* Start EXCERPT *

Swimmer | 18.01.2010 13:39 | Culture | Health | Social Struggles

VICTORIA LEISURE CENTRE TO CLOSE IN WEEKS - AND NO PLANS TO REBUILD

Nottingham City Council is trying to close Victoria Leisure Centre on 31 March 2010, despite having no approved plans for development and no planning permission to demolish what is already there. If they succeed, the current Leisure Centre will be lost forever and the local community will have nowhere to go.

The Council must be persuaded to change their mind!



At a carefully stage-managed meeting in April 2009 the St Anns and Dales Councillors voted to recommend demolishing Victoria Leisure Centre and rebuild it as a smaller facility. At the meeting, no evidence was presented that this was what the majority of local people wanted. Tellingly, at the Council meeting where the vote was taken by full Council to demolish the Baths, the concerns of local people and the Campaign didn’t even feature in the 12 page report into land development around the Leisure Centre.

Previously the The Council had not released any information about the development but had apparently handed over development of the planned new building to private contractor, Carillon. But according to a newsletter from Amber Valley Council, new pools currently being built for them by Carillion have been delayed by construction difficulties since 2006! Carrillon currently run East Leake Leisure Centre (built in the same way) which, according to this article is now facing closure only 5 years after being opened because the local council can’t afford to pay Carillon the extra £285,000 it is asking for annual running costs.

Now it seems like a new pool may never be built. This could of course have been the plan all along. In spite of a campaign to save Northern Baths on the other side of the city in the 1990s alongside council promises for a leisure complex on the Forest that noone wanted, nothing else happened except the closure. Noel Street still hangs on but is continually threatened.

Getting rid of Victoria Baths will no doubt go hand in hand with the Eastside development, the City Council's big project to 'regenerate' the area close to Sneinton and the city centre side of St Ann's. How many more flats, shops and commericial spaces can they plan to build? What about neighbourhood leisure facilities that are affordable and close to where we live? It is already known that school swimming time is seriously affected by the need to bus children out to other pools, once local pools are closed.

* End EXCERPT *
* Start MATERIAL SUPPLIED *

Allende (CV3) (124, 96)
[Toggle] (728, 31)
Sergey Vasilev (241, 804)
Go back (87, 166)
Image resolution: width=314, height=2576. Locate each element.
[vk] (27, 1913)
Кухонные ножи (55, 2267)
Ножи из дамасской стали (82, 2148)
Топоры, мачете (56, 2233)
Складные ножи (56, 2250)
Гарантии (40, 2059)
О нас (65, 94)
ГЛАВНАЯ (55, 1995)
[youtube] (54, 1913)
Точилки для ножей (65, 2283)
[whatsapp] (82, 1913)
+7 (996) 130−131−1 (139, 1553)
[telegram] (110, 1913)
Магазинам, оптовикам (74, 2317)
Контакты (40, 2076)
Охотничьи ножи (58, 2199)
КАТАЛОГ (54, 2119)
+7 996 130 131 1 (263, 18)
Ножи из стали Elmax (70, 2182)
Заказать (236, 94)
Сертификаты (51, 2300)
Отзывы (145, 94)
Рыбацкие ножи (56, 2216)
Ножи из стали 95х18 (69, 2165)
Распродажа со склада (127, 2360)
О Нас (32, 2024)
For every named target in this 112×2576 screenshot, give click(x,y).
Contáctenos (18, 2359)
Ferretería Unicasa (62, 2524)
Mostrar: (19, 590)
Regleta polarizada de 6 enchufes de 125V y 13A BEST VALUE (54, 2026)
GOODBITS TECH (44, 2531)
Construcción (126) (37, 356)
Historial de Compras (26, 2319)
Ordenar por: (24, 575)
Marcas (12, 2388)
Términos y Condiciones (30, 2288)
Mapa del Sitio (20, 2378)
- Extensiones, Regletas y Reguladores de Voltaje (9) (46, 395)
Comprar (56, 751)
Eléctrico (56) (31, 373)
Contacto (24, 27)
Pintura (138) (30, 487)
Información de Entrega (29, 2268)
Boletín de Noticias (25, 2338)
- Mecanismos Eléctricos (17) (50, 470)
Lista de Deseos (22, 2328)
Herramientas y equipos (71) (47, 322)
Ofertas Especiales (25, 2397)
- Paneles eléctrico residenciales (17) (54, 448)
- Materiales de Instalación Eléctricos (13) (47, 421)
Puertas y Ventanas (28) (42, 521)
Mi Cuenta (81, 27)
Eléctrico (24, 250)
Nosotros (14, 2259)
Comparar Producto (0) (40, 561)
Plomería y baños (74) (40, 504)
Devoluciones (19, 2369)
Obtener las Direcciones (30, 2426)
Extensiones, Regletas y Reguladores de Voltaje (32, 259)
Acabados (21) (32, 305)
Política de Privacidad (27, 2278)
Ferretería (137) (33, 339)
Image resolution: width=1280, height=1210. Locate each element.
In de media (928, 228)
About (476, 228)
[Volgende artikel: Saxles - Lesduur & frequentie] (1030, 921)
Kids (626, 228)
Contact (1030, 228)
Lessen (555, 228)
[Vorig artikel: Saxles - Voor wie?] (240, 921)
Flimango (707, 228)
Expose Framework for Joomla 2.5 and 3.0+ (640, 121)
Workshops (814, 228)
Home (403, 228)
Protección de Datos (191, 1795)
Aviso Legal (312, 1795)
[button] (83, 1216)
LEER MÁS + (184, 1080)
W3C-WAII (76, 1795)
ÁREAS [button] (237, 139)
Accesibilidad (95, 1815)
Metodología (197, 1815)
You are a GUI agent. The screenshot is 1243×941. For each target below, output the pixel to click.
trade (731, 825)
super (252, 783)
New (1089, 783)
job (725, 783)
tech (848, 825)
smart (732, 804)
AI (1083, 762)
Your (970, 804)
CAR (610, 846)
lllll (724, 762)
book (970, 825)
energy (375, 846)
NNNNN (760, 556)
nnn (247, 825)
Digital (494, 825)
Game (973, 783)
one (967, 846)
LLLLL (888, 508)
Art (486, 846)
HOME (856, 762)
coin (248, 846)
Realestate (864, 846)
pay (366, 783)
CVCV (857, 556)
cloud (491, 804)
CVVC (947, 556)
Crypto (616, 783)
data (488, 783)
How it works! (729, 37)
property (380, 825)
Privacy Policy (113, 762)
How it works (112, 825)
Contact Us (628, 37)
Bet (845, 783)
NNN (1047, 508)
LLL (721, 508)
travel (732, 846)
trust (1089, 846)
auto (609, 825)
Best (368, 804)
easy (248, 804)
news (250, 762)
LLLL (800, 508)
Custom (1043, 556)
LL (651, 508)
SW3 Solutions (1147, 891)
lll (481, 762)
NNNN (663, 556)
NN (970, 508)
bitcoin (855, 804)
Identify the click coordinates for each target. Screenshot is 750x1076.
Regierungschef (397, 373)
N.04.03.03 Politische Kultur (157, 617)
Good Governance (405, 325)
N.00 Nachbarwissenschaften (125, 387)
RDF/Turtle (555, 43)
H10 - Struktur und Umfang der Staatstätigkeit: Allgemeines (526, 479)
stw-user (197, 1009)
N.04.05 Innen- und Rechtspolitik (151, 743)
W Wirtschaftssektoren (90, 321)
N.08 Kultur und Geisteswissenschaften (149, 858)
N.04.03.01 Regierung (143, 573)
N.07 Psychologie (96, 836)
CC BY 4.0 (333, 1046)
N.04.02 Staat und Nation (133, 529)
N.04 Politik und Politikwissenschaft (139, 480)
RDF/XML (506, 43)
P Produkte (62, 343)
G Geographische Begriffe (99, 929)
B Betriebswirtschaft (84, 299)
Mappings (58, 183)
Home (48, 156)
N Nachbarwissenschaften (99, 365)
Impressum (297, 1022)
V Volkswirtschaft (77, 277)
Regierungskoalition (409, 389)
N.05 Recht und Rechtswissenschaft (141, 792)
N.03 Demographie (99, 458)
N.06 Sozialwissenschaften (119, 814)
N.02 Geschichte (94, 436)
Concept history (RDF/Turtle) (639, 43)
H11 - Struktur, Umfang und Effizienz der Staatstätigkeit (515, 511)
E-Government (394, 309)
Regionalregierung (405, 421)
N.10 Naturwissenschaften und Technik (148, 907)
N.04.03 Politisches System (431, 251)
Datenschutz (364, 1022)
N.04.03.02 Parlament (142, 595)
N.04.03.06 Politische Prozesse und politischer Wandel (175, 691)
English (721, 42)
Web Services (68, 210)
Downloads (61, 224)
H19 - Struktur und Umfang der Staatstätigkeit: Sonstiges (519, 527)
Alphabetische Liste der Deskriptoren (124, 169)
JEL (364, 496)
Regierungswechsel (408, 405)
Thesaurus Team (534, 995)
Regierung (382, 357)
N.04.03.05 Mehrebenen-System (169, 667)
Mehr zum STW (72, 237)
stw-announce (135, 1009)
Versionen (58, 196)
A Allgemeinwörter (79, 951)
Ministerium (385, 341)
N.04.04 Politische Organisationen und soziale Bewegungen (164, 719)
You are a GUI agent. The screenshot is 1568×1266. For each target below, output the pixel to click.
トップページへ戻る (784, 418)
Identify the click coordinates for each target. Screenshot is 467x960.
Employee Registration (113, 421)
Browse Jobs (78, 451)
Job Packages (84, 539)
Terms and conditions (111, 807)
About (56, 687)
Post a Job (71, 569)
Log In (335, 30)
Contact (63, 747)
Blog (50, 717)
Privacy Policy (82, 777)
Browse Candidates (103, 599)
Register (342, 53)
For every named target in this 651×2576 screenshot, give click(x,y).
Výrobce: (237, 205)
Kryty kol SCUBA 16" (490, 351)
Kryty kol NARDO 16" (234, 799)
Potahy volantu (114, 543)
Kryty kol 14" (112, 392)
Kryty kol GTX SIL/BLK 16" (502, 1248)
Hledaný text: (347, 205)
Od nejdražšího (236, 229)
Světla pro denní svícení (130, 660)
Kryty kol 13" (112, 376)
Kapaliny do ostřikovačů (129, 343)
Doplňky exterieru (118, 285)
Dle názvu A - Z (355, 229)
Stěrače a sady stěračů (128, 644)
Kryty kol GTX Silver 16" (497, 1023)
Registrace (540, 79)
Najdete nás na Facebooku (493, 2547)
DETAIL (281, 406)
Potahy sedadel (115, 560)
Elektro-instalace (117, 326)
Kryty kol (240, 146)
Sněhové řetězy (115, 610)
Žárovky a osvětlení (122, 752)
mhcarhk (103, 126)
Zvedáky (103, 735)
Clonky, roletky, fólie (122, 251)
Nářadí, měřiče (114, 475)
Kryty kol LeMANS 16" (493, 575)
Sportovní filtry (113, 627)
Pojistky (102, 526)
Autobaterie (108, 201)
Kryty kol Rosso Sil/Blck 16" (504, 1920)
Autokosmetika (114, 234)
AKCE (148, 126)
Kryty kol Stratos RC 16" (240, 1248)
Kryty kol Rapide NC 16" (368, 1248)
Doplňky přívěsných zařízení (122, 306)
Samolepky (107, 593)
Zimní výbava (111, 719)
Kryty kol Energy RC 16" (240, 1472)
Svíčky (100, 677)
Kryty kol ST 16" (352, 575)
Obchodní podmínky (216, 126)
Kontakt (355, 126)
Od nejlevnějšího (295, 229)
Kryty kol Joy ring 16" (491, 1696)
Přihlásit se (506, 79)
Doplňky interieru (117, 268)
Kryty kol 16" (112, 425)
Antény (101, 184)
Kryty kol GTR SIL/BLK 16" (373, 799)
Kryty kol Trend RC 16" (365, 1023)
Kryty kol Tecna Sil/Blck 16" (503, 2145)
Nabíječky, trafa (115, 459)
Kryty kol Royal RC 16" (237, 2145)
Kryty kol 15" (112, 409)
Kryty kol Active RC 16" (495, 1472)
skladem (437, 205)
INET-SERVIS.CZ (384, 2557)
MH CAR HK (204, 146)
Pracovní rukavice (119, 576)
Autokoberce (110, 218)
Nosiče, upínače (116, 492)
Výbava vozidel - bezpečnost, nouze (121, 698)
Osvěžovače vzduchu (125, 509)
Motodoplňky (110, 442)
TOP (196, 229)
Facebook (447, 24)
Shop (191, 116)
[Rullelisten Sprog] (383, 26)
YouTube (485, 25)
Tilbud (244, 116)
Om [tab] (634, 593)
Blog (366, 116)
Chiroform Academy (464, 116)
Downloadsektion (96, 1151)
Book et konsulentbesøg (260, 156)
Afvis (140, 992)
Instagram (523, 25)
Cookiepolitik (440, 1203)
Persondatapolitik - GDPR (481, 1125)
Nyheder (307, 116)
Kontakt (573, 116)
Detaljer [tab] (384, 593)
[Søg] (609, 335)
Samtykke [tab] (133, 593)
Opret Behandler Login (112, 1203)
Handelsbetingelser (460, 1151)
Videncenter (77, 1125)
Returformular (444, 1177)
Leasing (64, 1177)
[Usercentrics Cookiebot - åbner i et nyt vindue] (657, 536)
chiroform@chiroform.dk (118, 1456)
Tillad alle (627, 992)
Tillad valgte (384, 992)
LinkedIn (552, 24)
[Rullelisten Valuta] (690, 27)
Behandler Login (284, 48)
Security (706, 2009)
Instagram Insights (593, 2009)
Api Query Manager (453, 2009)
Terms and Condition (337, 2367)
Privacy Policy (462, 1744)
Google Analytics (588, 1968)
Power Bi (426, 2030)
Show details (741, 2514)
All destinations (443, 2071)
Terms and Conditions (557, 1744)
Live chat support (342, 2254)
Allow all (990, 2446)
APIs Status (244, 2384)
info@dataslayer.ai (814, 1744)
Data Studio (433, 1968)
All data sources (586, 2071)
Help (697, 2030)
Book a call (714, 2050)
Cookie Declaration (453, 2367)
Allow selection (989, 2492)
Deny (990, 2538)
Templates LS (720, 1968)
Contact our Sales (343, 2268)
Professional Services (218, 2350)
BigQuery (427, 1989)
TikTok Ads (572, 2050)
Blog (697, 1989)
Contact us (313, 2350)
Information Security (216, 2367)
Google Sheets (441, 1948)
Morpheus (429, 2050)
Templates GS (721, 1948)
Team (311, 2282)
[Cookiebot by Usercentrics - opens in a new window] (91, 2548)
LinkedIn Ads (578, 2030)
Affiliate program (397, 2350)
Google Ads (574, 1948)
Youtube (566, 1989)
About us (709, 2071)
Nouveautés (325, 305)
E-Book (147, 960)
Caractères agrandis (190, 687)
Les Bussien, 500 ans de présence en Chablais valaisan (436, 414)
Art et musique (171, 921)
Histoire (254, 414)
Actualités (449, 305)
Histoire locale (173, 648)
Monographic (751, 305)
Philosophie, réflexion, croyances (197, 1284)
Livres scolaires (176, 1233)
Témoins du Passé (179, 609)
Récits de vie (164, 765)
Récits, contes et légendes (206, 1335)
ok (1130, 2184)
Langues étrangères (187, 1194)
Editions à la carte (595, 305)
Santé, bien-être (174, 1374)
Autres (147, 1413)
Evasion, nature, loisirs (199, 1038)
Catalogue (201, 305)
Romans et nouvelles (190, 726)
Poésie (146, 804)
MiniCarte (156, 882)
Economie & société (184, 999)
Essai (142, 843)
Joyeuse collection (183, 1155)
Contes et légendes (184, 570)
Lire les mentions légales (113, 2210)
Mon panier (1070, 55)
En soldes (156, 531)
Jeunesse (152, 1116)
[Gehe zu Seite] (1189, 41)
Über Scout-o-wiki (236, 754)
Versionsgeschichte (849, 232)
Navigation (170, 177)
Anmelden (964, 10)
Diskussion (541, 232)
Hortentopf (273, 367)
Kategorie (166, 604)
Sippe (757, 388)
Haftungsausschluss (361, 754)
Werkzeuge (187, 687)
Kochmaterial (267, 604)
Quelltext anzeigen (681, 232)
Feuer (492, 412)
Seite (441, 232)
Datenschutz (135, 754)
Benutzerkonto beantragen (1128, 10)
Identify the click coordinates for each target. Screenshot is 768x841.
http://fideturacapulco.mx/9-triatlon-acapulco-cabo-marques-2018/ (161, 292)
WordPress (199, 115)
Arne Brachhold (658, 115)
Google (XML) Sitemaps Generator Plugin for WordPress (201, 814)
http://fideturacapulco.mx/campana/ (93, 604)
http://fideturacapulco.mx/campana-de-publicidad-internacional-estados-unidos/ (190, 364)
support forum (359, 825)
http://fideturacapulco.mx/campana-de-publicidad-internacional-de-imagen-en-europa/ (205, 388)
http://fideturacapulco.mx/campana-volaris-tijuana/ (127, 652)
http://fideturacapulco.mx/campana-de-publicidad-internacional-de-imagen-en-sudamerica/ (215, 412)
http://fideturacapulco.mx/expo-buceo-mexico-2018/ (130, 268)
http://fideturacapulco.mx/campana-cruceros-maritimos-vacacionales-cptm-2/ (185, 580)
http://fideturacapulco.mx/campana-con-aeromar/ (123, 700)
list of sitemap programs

* End MATERIAL SUPPLIED *

- EXERCISE GOAL -
List each specific date, month, year, or decade that appears in the excerpt about Victoria Leisure Centre.

- WORKED SOLUTION -
- 18.01.2010
- 31 March 2010
- April 2009
- 2006
- the 1990s